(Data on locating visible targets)
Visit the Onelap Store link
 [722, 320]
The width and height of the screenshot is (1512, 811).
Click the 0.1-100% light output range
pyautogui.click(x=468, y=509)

▸ TO DO: Can you convert every line of the listing above into a Markdown table with the columns Row and Text, numbering each line and leaving out blank lines?

▸ CORRECT RESULT:
| Row | Text |
|---|---|
| 1 | Visit the Onelap Store link |
| 2 |  [722, 320] |
| 3 | The width and height of the screenshot is (1512, 811). |
| 4 | Click the 0.1-100% light output range |
| 5 | pyautogui.click(x=468, y=509) |